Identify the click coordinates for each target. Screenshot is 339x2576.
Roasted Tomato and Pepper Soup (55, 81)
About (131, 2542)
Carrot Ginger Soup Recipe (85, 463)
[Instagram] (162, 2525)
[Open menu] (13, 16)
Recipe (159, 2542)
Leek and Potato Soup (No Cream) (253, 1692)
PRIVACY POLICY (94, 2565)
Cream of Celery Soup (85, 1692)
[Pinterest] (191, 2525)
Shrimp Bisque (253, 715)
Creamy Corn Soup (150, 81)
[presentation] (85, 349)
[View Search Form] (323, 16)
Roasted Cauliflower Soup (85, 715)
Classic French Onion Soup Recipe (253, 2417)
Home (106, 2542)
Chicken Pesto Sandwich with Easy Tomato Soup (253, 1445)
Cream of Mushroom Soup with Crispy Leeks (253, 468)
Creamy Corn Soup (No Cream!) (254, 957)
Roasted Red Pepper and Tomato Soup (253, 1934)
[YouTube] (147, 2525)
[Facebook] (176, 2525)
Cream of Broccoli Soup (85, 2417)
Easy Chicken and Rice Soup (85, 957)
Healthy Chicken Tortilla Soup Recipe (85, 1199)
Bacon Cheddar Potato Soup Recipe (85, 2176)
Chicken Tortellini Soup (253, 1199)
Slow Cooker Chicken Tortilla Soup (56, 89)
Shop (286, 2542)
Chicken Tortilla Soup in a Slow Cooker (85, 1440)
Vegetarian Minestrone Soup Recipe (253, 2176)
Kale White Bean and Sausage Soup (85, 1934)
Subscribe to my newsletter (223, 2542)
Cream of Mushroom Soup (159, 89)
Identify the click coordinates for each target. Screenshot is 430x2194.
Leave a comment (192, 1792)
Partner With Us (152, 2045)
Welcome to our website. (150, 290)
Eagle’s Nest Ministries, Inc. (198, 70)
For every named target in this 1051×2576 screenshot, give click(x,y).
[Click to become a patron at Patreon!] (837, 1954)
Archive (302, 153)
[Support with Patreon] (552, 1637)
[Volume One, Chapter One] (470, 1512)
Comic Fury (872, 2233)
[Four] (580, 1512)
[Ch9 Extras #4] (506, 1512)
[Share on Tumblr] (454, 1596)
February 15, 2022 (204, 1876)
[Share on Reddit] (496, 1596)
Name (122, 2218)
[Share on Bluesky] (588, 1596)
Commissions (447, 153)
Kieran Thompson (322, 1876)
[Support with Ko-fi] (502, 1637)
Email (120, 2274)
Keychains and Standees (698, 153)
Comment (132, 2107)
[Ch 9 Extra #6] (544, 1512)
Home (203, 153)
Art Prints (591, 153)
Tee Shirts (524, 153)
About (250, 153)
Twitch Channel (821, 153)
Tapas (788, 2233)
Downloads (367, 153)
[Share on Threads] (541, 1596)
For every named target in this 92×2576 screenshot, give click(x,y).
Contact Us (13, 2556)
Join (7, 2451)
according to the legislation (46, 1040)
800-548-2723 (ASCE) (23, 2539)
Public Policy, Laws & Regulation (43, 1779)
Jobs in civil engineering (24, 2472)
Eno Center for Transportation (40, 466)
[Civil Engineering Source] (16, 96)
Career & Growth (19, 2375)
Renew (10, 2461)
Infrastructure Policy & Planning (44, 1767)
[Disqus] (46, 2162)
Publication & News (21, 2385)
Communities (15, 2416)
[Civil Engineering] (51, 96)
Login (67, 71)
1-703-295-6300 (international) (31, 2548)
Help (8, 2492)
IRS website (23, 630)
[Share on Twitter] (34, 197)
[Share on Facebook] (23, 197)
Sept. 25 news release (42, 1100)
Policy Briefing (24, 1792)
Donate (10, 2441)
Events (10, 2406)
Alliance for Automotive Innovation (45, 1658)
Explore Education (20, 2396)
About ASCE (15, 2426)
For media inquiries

+--

> WORK TO COMPLETE
Every record shown above should be set down again exactly.

> SOLUTION TO THIS EXERCISE
Identify the click coordinates for each target. Screenshot is 339x2576.
Roasted Tomato and Pepper Soup (55, 81)
About (131, 2542)
Carrot Ginger Soup Recipe (85, 463)
[Instagram] (162, 2525)
[Open menu] (13, 16)
Recipe (159, 2542)
Leek and Potato Soup (No Cream) (253, 1692)
PRIVACY POLICY (94, 2565)
Cream of Celery Soup (85, 1692)
[Pinterest] (191, 2525)
Shrimp Bisque (253, 715)
Creamy Corn Soup (150, 81)
[presentation] (85, 349)
[View Search Form] (323, 16)
Roasted Cauliflower Soup (85, 715)
Classic French Onion Soup Recipe (253, 2417)
Home (106, 2542)
Chicken Pesto Sandwich with Easy Tomato Soup (253, 1445)
Cream of Mushroom Soup with Crispy Leeks (253, 468)
Creamy Corn Soup (No Cream!) (254, 957)
Roasted Red Pepper and Tomato Soup (253, 1934)
[YouTube] (147, 2525)
[Facebook] (176, 2525)
Cream of Broccoli Soup (85, 2417)
Easy Chicken and Rice Soup (85, 957)
Healthy Chicken Tortilla Soup Recipe (85, 1199)
Bacon Cheddar Potato Soup Recipe (85, 2176)
Chicken Tortellini Soup (253, 1199)
Slow Cooker Chicken Tortilla Soup (56, 89)
Shop (286, 2542)
Chicken Tortilla Soup in a Slow Cooker (85, 1440)
Vegetarian Minestrone Soup Recipe (253, 2176)
Kale White Bean and Sausage Soup (85, 1934)
Subscribe to my newsletter (223, 2542)
Cream of Mushroom Soup (159, 89)
Identify the click coordinates for each target. Screenshot is 430x2194.
Leave a comment (192, 1792)
Partner With Us (152, 2045)
Welcome to our website. (150, 290)
Eagle’s Nest Ministries, Inc. (198, 70)
For every named target in this 1051×2576 screenshot, give click(x,y).
[Click to become a patron at Patreon!] (837, 1954)
Archive (302, 153)
[Support with Patreon] (552, 1637)
[Volume One, Chapter One] (470, 1512)
Comic Fury (872, 2233)
[Four] (580, 1512)
[Ch9 Extras #4] (506, 1512)
[Share on Tumblr] (454, 1596)
February 15, 2022 (204, 1876)
[Share on Reddit] (496, 1596)
Name (122, 2218)
[Share on Bluesky] (588, 1596)
Commissions (447, 153)
Kieran Thompson (322, 1876)
[Support with Ko-fi] (502, 1637)
Email (120, 2274)
Keychains and Standees (698, 153)
Comment (132, 2107)
[Ch 9 Extra #6] (544, 1512)
Home (203, 153)
Art Prints (591, 153)
Tee Shirts (524, 153)
About (250, 153)
Twitch Channel (821, 153)
Tapas (788, 2233)
Downloads (367, 153)
[Share on Threads] (541, 1596)
For every named target in this 92×2576 screenshot, give click(x,y).
Contact Us (13, 2556)
Join (7, 2451)
according to the legislation (46, 1040)
800-548-2723 (ASCE) (23, 2539)
Public Policy, Laws & Regulation (43, 1779)
Jobs in civil engineering (24, 2472)
Eno Center for Transportation (40, 466)
[Civil Engineering Source] (16, 96)
Career & Growth (19, 2375)
Renew (10, 2461)
Infrastructure Policy & Planning (44, 1767)
[Disqus] (46, 2162)
Publication & News (21, 2385)
Communities (15, 2416)
[Civil Engineering] (51, 96)
Login (67, 71)
1-703-295-6300 (international) (31, 2548)
Help (8, 2492)
IRS website (23, 630)
[Share on Twitter] (34, 197)
[Share on Facebook] (23, 197)
Sept. 25 news release (42, 1100)
Policy Briefing (24, 1792)
Donate (10, 2441)
Events (10, 2406)
Alliance for Automotive Innovation (45, 1658)
Explore Education (20, 2396)
About ASCE (15, 2426)
For media inquiries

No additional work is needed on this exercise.